The Displaced Self in "Elfen Lied"
The self that is the sum of two or more identities, which are often incongruous, appears regularly across various genres in Japanese manga (comics) and anime (animation). Through such characters – from cross-dressing princesses to cyborg assassins – manga and anime challenge the boundaries of gender, humanness, sexuality and class; and in so doing, explore notions of the self and other. In a traditionally conformist, group-oriented society like Japan, manga and anime create space for displacement and discovery outside of rigid social pressures.
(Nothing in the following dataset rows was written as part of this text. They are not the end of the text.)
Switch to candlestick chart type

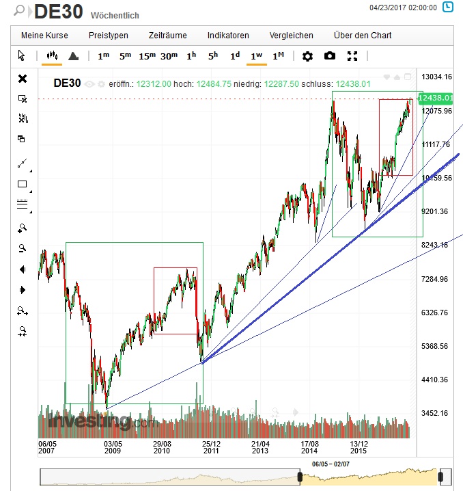[x=51, y=56]
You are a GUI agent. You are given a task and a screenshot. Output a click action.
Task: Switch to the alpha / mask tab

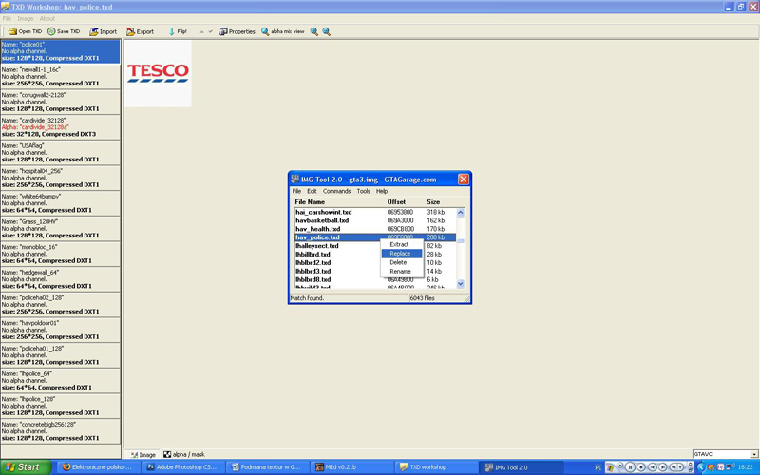click(x=183, y=455)
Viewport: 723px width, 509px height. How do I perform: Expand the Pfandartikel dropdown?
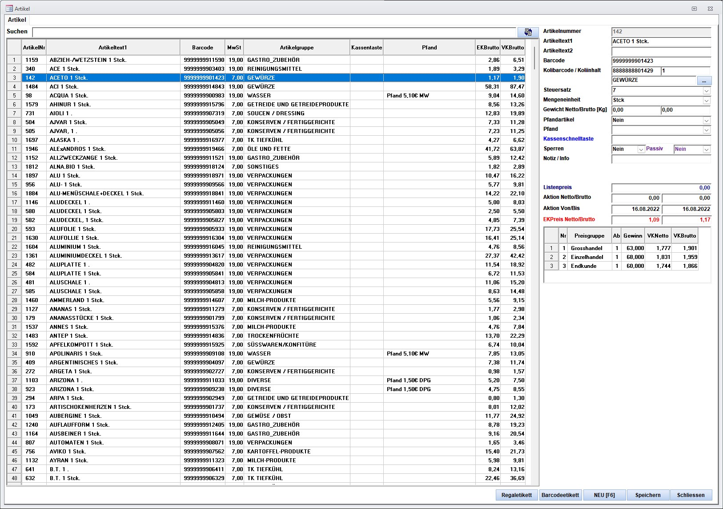(x=707, y=121)
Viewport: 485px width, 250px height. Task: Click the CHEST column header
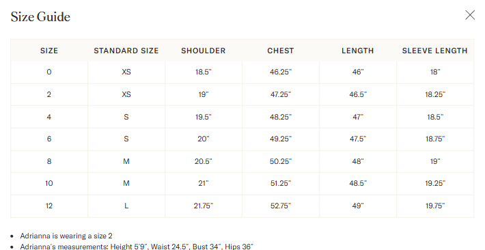coord(281,51)
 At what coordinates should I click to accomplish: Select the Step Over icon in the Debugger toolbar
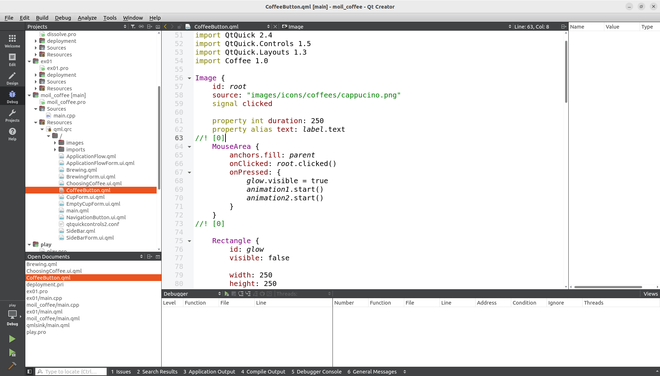pyautogui.click(x=241, y=294)
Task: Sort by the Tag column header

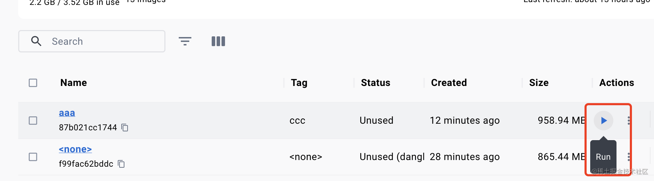Action: (x=299, y=83)
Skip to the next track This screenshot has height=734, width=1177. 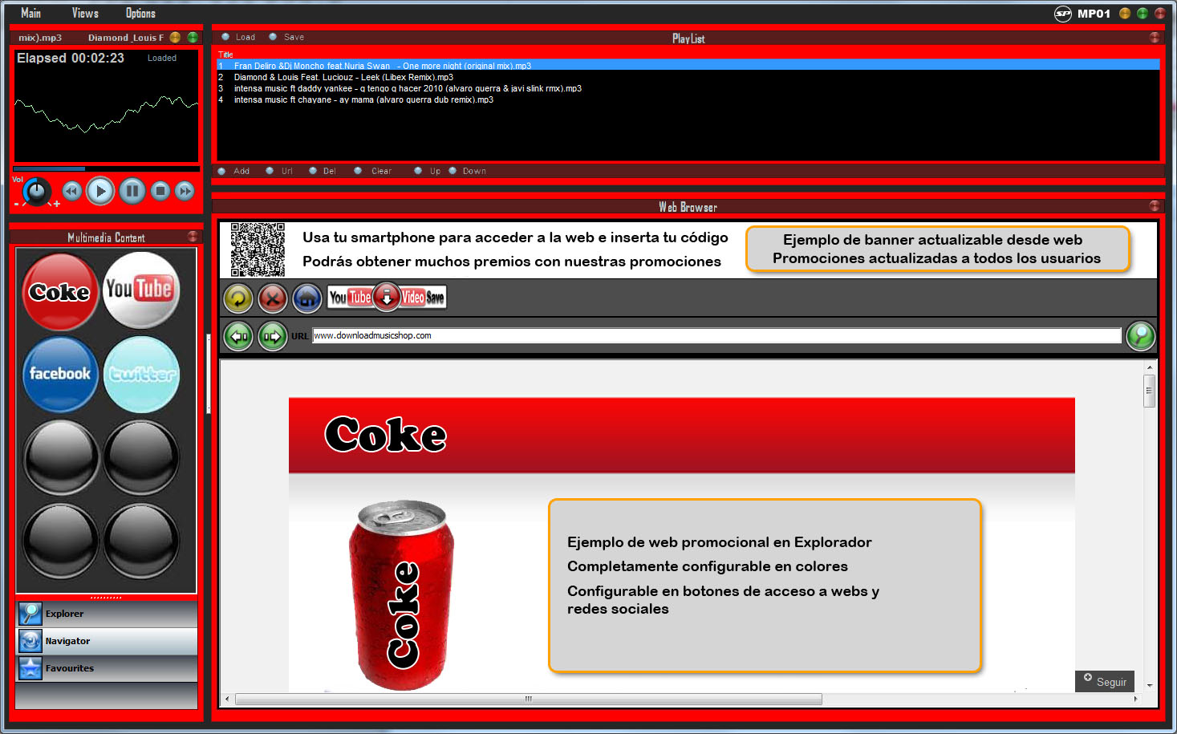coord(185,191)
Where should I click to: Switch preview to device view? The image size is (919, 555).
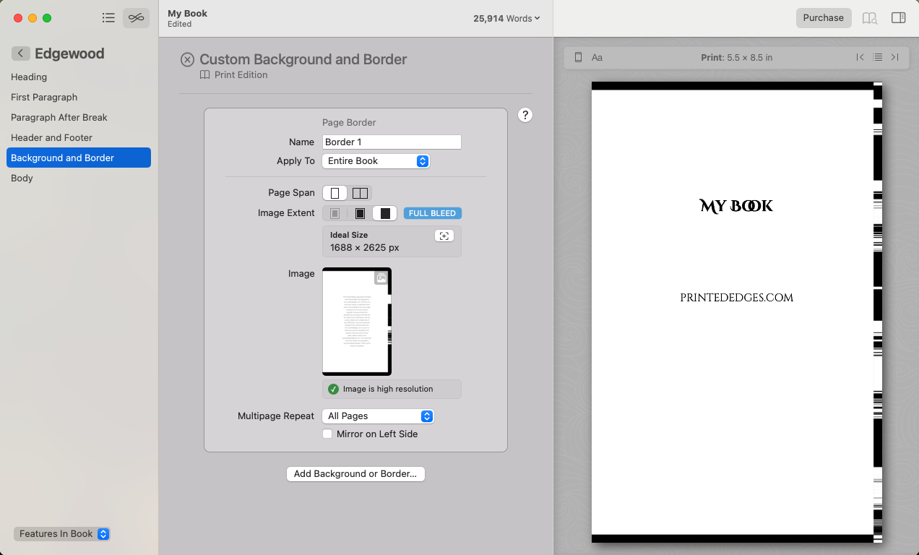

To examine the fragmented self in detail, this paper will analyse "Elfen Lied", a manga (and anime) series for young adult males. The female protagonist of this often gory narrative, about a race of violent mutant humans subjected to experimentation and abuse, is severely fragmented. This work is one of many which incorporates the cute, sexualised, powerful and yet abused female lead character, and this representation of femininity is, in itself, worthy of examination. However, this paper will place particular focus on the way in which "Elfen Lied" displaces the self. That is, how does the fragmented female protagonist of this series express the experiences and concerns of the male target audience? Further, what can male identification with a fragmented female character tell us about males, masculinity and patriarchy within Japanese society at present? "Elfen Lied" functions not only as an expression of the impact of social pressure, and the conflict inherent in defining the self and other; it is also one of many texts indicating the blurred, uncertain, changing position of men in Japanese society.